EmailEmail
PrintPrint
Editorial: Make Pa. a winner / The Legislature has a chance to fix the slots law
Wednesday, October 26, 2005

If residents need further proof that Pennsylvania botched the legislation to permit slots casinos, they should consider the ridiculous impasse over how distributors of the slot machines will operate.

Just when the issue of property tax relief is at its peak -- on Monday, 500 people packed the Capitol calling for the elimination of the property tax -- the very vehicle that promised a reduction in the property tax burden has stalled. Because the Pennsylvania Gaming Control Board can't get its act together, the revenue flowing from the first casinos at seven racetracks won't start until June next year at the earliest, instead of March or April.

Twice last week the board could not agree unanimously, as it must do, on whether the new distributing companies serving the casinos should operate in one region or two. These companies would act as middlemen in buying slot machines from manufacturers and selling them to casinos.

Even to debate the merits of this argument is to dignify an absurd situation. There is no good reason to create middlemen at all. It would be one thing if Pennsylvania were awash in such companies -- instead they must be invented.

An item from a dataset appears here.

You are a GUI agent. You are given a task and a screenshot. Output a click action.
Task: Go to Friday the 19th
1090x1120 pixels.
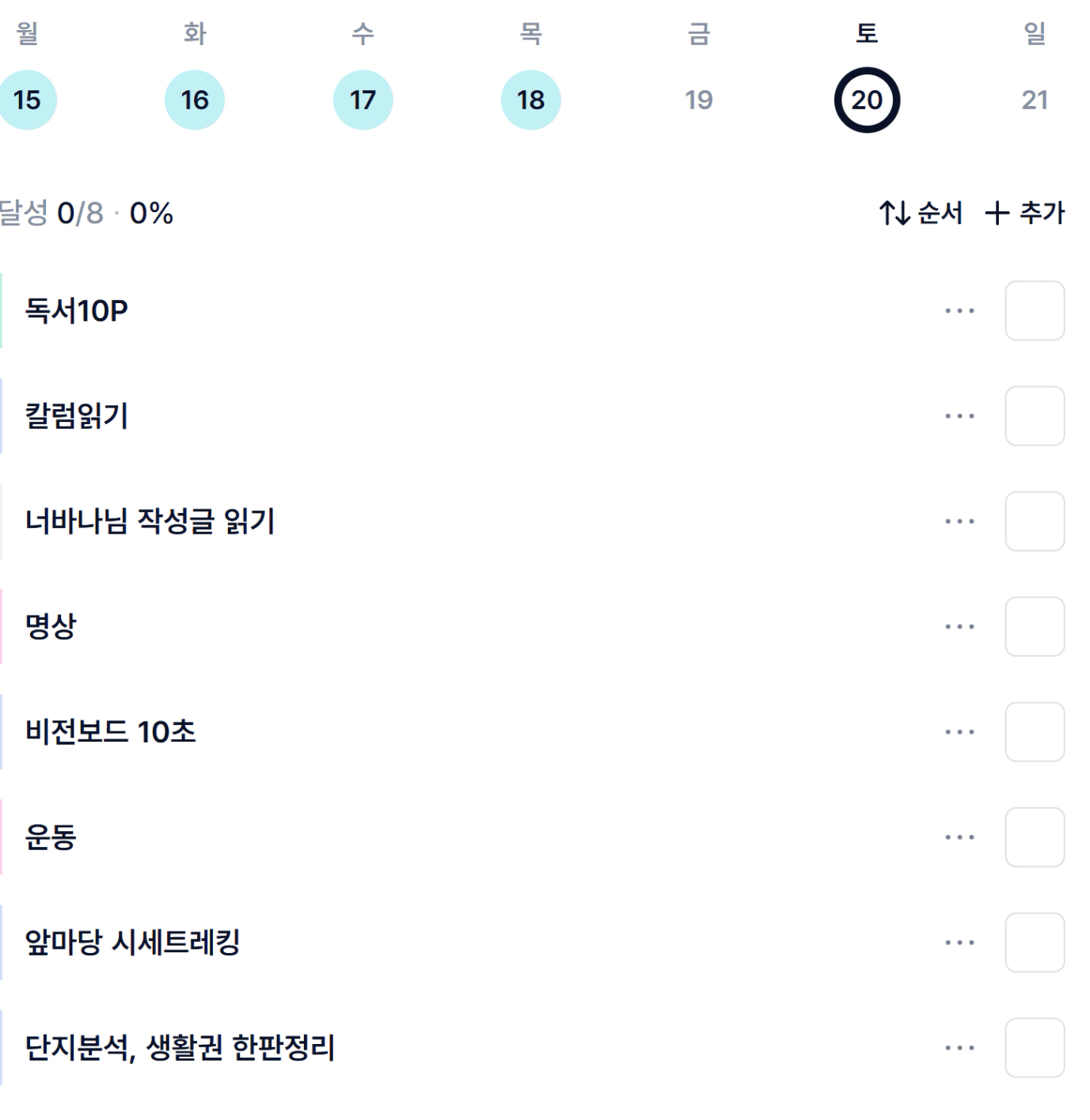tap(698, 101)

The break for distribution companies was inserted primarily by Democratic legislators, with the idea to give Pennsylvania companies a slice of the action -- never mind that it adds to the cost of doing business. It is the sort of officious meddling that is par for the course in this state.

As bad as the original idea was, it is nothing to what has happened now. The point of legalizing gambling wasn't to help middlemen; it was to offer relief to those who pay property taxes. That a potential $1 billion in new state revenue is being held up by this Mickey Mouse dispute is intolerable.

Gov. Ed Rendell's reaction was to warn the Gaming Control Board that if it didn't act to resolve the dispute, then the Legislature was ready to do so. We say end the threats and just cut out the middlemen.

The chance could come today when the Senate will consider amendments to overhaul the flawed gambling bill. Unfortunately, with their talent for overlooking the obvious, it is not certain that lawmakers will attempt to tackle the distribution company issue.

Some of the amendments offered in Senate Bill 862, sponsored by Sen. John Pippy, a Republican from Moon, are equally important. One would bar elected officials from having any financial stake in a gambling company or casino. Current law allows officials to hold up to a 1 percent stake -- an outrage that should not be allowed to stand.

Now is the time to fix it all. Pennsylvanians took a chance on legalized gambling and it is past time that the public were made to look like winners.